As political strategy, the government’s latest moves may pay handsome dividends; in a few swift gambits, the opposition has been pushed against the ropes. Given the competitive populism that passes for politics, the government can rightly feel it has emerged triumphant.
However, the schemes will do with little for their intended beneficiary: the aam aadmi. The Congress line is that given the high growth rate, the government can afford to be generous with the “weaker sections.” Meanwhile, the government’s financial managers have, because their fear of inflation, succeeded in the reversing the growth story. The latest indices of production show a steep decline in manufacturing and a virtual collapse of the capital markets.
Analysts say the overall growth rate could come down to six percent over the year. That will reduce the amount available for populist handouts. Clearly, the schemes are unsustainable, especially if the economy tanks. I wonder if the mandarins of North Block have thought this through. Otherwise, the government’s shrewd populist move will devolve into just another time-worn ploy to buy votes with money.
Unless Rahul can shake off these wilted-flower garlands, he could find it difficult to accomplish what he let slip recently: to revive the Congress by ushering in inner-party democracy। The party has not changed much; it is teeming with sycophants and fixers, and ambitious but clueless politicians, seeking to climb a rung higher. When Sonia Gandhi came upon the scene 10 years ago, the party was tottering, rent asunder by the wiles of petty men like the late Sitaram Kesri and Arjun Singh. She stabilized it, kept the flock together and went on to victory in the 2004 election.

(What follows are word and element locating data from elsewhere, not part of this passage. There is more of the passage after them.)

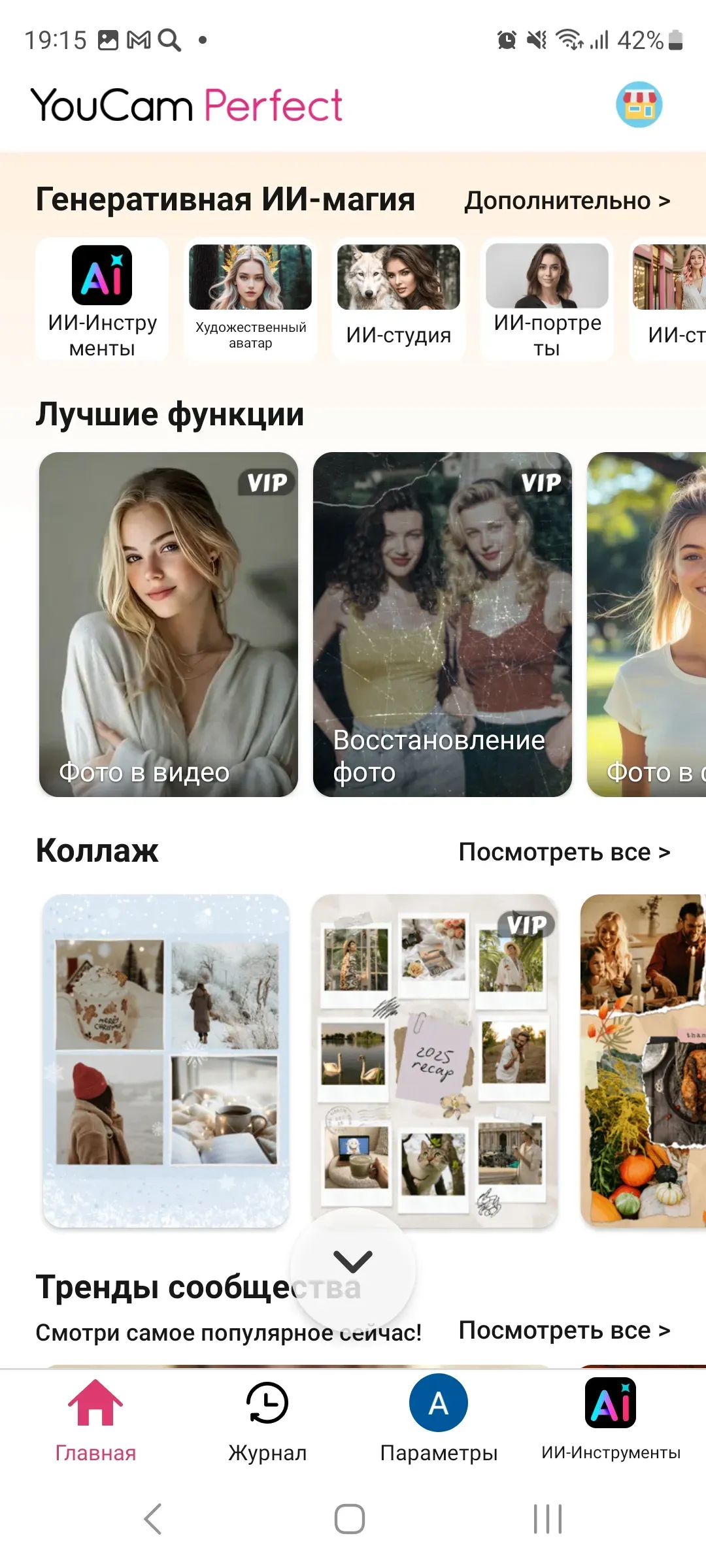Pick the 2025 recap VIP collage

coord(434,1060)
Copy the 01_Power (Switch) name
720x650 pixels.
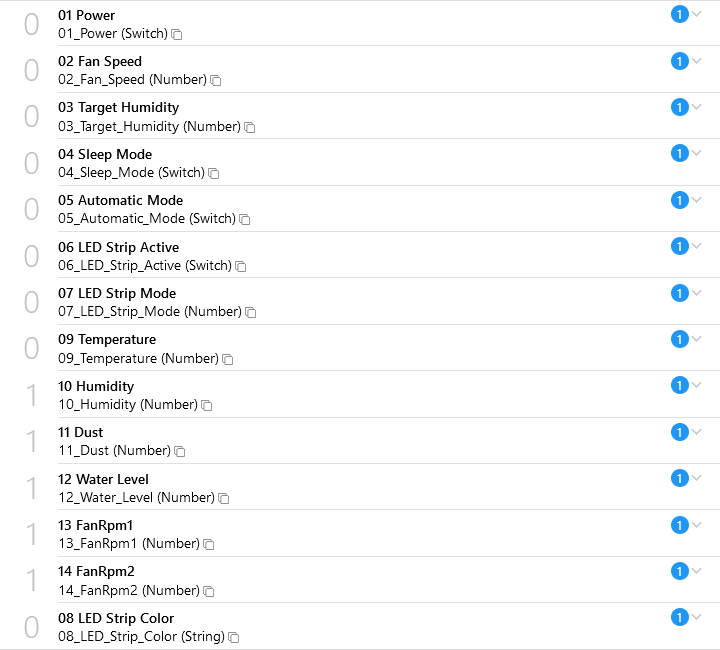click(x=177, y=34)
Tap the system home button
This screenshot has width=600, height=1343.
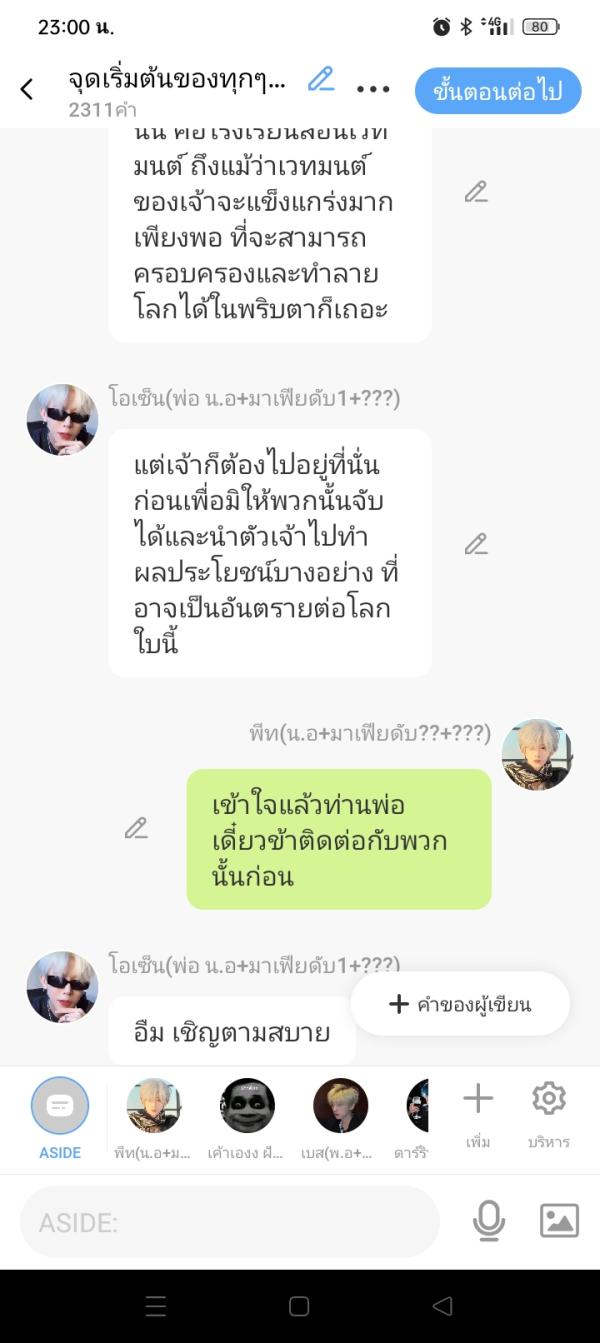[x=299, y=1306]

Things have changed now and Sonia’s cautious, “don’t rock the boat” approach has passed the point of diminishing returns. The party rank and file stir themselves only to protect their turf and privileges. As things stand, it appears that for the Congress Party, we are still in the 1960s and 1970s when only state-approved voices were heard; the rest was ambient noise to be shut out by the sound-canceling earphones of ideology. From “garibi hatao” to “inclusive growth,” poverty still remains the dark side of what Nehru called the Indian adventure.